When most people think of the Industrial Revolution, they tend to fit it within the box of the 1800s, as if it was unique and unprecedented. That’s true, but it had precipitating factors—parents, if you will. One parent of the Industrial Revolution was Mercantilism.
Most modern economists from both the Left and Right tend to disagree with me when I categorize the Industrial Revolution as a sort of continuation of Mercantilism. They point to specific features (that Mercantilism relied on bullion, for example) to support their idea that true, modern Capitalism had replaced Mercantilism at least by 1850, if not earlier. In my view, that simply isn’t true. 1) Capitalism has never actually existed in any place with a ruling State, and 2) the Industrial Revolution certainly wasn’t laissez-faire. In fact, it was usually a crown that was controlling the “invisible hand.”

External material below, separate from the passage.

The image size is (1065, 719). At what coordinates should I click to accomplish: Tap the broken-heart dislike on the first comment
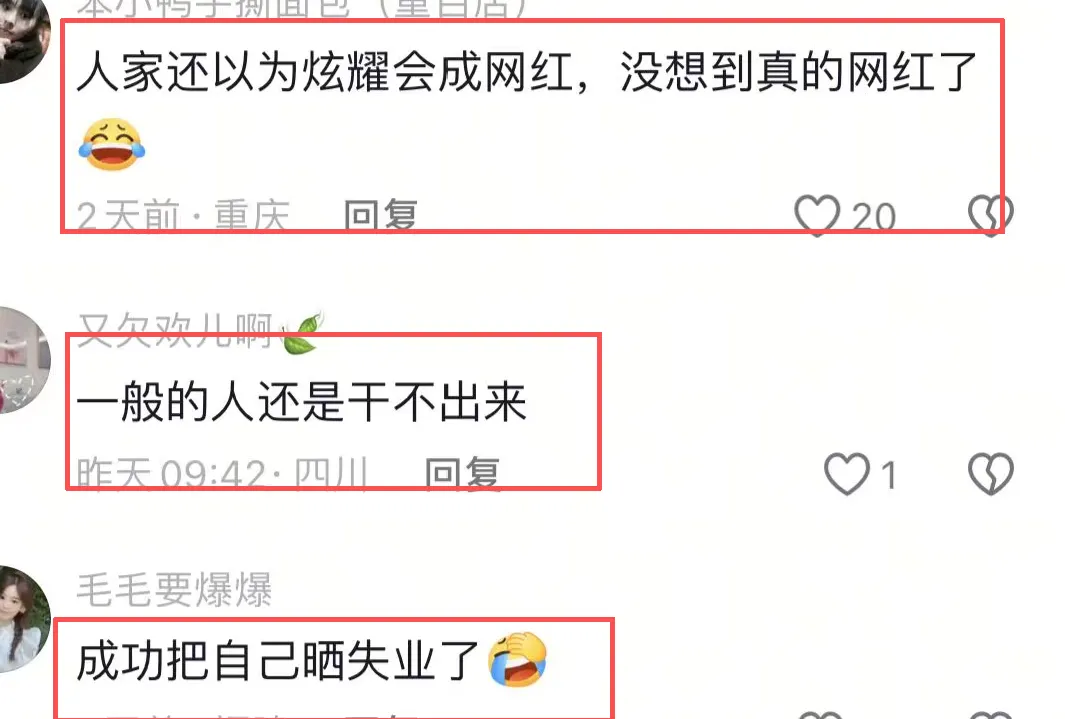(990, 216)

Even before Columbus landed in the Americas in 1492, Europeans were trading with foreign continents. North Africa, the Middle East, and China were all major sources for exotic spices, silk, and gunpowder throughout the late Medieval Era. Unfortunately for the nobles of Europe, while Rome was able establish permanent colonies overland in Europe, the technology simply did not exist to allow them to establish permanent colonies overseas. But the Portuguese and the Spanish were at the cutting edge. They were throwing money at the most brilliant navigators the world had yet seen, developing technologies and methods that would allow them to sail further than ever before. As the Early Modern period dawned, the empires of Europe began establishing colonies on an ever-widening world map. Britain and France joined in, followed shortly by the Netherlands. The internal strife between empires and city-states that had characterized Medieval Europe sort of gave way (with the exception of the European Wars of Religion, which I will discuss later, that I think were in some ways a vestige) to commercial competition abroad. Soon, there were colonies in places as far-flung as Peru, Virginia, Angola, Sri Lanka, and the Philippines. While the primary resources pumped out of these colonies were gold and silver (the heart of Mercantilist economics), there were other things the colonies offered, such as precious stones or sugar cane, that also attracted European buyers. Backing up this great commercial expanse, of course, was force.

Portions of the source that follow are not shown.